═══ DATA SECTION

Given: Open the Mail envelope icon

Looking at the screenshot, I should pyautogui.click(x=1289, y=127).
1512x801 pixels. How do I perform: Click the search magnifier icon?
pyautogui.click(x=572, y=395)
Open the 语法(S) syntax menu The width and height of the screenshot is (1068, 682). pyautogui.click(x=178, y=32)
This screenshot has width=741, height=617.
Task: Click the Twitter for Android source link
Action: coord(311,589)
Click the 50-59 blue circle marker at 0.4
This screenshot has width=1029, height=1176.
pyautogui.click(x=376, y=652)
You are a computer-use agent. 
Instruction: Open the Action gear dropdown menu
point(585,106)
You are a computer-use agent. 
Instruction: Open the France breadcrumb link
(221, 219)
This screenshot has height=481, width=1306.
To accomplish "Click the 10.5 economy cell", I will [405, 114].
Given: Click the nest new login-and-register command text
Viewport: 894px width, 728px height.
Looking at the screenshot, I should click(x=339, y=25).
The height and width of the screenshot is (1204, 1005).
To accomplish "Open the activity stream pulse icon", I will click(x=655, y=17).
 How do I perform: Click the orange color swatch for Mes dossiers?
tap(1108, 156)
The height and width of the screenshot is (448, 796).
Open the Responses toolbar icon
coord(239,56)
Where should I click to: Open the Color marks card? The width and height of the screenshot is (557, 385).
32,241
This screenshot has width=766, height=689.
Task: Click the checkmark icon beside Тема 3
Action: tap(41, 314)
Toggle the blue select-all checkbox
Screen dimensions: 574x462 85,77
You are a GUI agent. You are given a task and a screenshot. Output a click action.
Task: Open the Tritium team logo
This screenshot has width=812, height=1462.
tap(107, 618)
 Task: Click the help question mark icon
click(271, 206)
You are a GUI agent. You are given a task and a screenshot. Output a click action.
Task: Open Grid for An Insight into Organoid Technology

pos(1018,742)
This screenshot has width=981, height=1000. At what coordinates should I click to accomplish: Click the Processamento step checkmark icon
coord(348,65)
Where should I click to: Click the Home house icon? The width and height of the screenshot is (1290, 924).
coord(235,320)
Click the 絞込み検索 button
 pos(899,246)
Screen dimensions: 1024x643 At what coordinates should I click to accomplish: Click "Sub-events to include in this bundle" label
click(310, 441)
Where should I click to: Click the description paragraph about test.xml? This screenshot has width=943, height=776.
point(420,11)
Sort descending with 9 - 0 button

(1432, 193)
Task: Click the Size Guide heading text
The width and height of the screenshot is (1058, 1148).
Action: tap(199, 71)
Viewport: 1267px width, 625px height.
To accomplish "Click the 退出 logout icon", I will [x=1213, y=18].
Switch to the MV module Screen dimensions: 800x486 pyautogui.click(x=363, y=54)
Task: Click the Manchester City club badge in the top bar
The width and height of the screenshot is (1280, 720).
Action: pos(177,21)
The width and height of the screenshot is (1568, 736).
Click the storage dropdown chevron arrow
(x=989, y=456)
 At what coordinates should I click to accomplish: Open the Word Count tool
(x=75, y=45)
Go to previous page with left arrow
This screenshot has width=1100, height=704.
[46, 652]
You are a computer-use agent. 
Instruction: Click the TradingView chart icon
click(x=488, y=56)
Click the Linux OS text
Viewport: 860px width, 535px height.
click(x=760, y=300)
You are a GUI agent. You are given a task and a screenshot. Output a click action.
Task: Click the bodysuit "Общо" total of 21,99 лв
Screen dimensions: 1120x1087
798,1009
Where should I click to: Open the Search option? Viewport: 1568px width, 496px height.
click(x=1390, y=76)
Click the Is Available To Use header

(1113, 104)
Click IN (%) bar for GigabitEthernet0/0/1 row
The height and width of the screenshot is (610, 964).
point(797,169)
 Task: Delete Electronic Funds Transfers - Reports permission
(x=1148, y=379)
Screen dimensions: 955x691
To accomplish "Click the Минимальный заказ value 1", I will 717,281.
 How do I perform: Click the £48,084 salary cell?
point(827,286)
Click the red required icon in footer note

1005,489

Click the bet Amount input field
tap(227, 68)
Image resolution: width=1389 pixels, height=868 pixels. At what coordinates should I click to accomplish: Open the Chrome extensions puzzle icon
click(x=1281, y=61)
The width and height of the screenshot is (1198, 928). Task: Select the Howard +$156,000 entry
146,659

══════

__BRIEF__:
Your response must consist of the entries, reproduced exactly.

__ANSWER SECTION__:
Given: Open the Mail envelope icon

Looking at the screenshot, I should pyautogui.click(x=1289, y=127).
1512x801 pixels. How do I perform: Click the search magnifier icon?
pyautogui.click(x=572, y=395)
Open the 语法(S) syntax menu The width and height of the screenshot is (1068, 682). pyautogui.click(x=178, y=32)
This screenshot has width=741, height=617.
Task: Click the Twitter for Android source link
Action: coord(311,589)
Click the 50-59 blue circle marker at 0.4
This screenshot has width=1029, height=1176.
pyautogui.click(x=376, y=652)
You are a computer-use agent. 
Instruction: Open the Action gear dropdown menu
point(585,106)
You are a computer-use agent. 
Instruction: Open the France breadcrumb link
(221, 219)
This screenshot has height=481, width=1306.
To accomplish "Click the 10.5 economy cell", I will [405, 114].
Given: Click the nest new login-and-register command text
Viewport: 894px width, 728px height.
Looking at the screenshot, I should click(x=339, y=25).
The height and width of the screenshot is (1204, 1005).
To accomplish "Open the activity stream pulse icon", I will click(x=655, y=17).
 How do I perform: Click the orange color swatch for Mes dossiers?
tap(1108, 156)
The height and width of the screenshot is (448, 796).
Open the Responses toolbar icon
coord(239,56)
Where should I click to: Open the Color marks card? The width and height of the screenshot is (557, 385).
32,241
This screenshot has width=766, height=689.
Task: Click the checkmark icon beside Тема 3
Action: tap(41, 314)
Toggle the blue select-all checkbox
Screen dimensions: 574x462 85,77
You are a GUI agent. You are given a task and a screenshot. Output a click action.
Task: Open the Tritium team logo
This screenshot has width=812, height=1462.
tap(107, 618)
 Task: Click the help question mark icon
click(271, 206)
You are a GUI agent. You are given a task and a screenshot. Output a click action.
Task: Open Grid for An Insight into Organoid Technology

pos(1018,742)
This screenshot has width=981, height=1000. At what coordinates should I click to accomplish: Click the Processamento step checkmark icon
coord(348,65)
Where should I click to: Click the Home house icon? The width and height of the screenshot is (1290, 924).
coord(235,320)
Click the 絞込み検索 button
 pos(899,246)
Screen dimensions: 1024x643 At what coordinates should I click to accomplish: Click "Sub-events to include in this bundle" label
click(310, 441)
Where should I click to: Click the description paragraph about test.xml? This screenshot has width=943, height=776.
point(420,11)
Sort descending with 9 - 0 button

(1432, 193)
Task: Click the Size Guide heading text
The width and height of the screenshot is (1058, 1148).
Action: tap(199, 71)
Viewport: 1267px width, 625px height.
To accomplish "Click the 退出 logout icon", I will [x=1213, y=18].
Switch to the MV module Screen dimensions: 800x486 pyautogui.click(x=363, y=54)
Task: Click the Manchester City club badge in the top bar
The width and height of the screenshot is (1280, 720).
Action: pos(177,21)
The width and height of the screenshot is (1568, 736).
Click the storage dropdown chevron arrow
(x=989, y=456)
 At what coordinates should I click to accomplish: Open the Word Count tool
(x=75, y=45)
Go to previous page with left arrow
This screenshot has width=1100, height=704.
[46, 652]
You are a computer-use agent. 
Instruction: Click the TradingView chart icon
click(x=488, y=56)
Click the Linux OS text
Viewport: 860px width, 535px height.
click(x=760, y=300)
You are a GUI agent. You are given a task and a screenshot. Output a click action.
Task: Click the bodysuit "Общо" total of 21,99 лв
Screen dimensions: 1120x1087
798,1009
Where should I click to: Open the Search option? Viewport: 1568px width, 496px height.
click(x=1390, y=76)
Click the Is Available To Use header

(1113, 104)
Click IN (%) bar for GigabitEthernet0/0/1 row
The height and width of the screenshot is (610, 964).
point(797,169)
 Task: Delete Electronic Funds Transfers - Reports permission
(x=1148, y=379)
Screen dimensions: 955x691
To accomplish "Click the Минимальный заказ value 1", I will 717,281.
 How do I perform: Click the £48,084 salary cell?
point(827,286)
Click the red required icon in footer note

1005,489

Click the bet Amount input field
tap(227, 68)
Image resolution: width=1389 pixels, height=868 pixels. At what coordinates should I click to accomplish: Open the Chrome extensions puzzle icon
click(x=1281, y=61)
The width and height of the screenshot is (1198, 928). Task: Select the Howard +$156,000 entry
146,659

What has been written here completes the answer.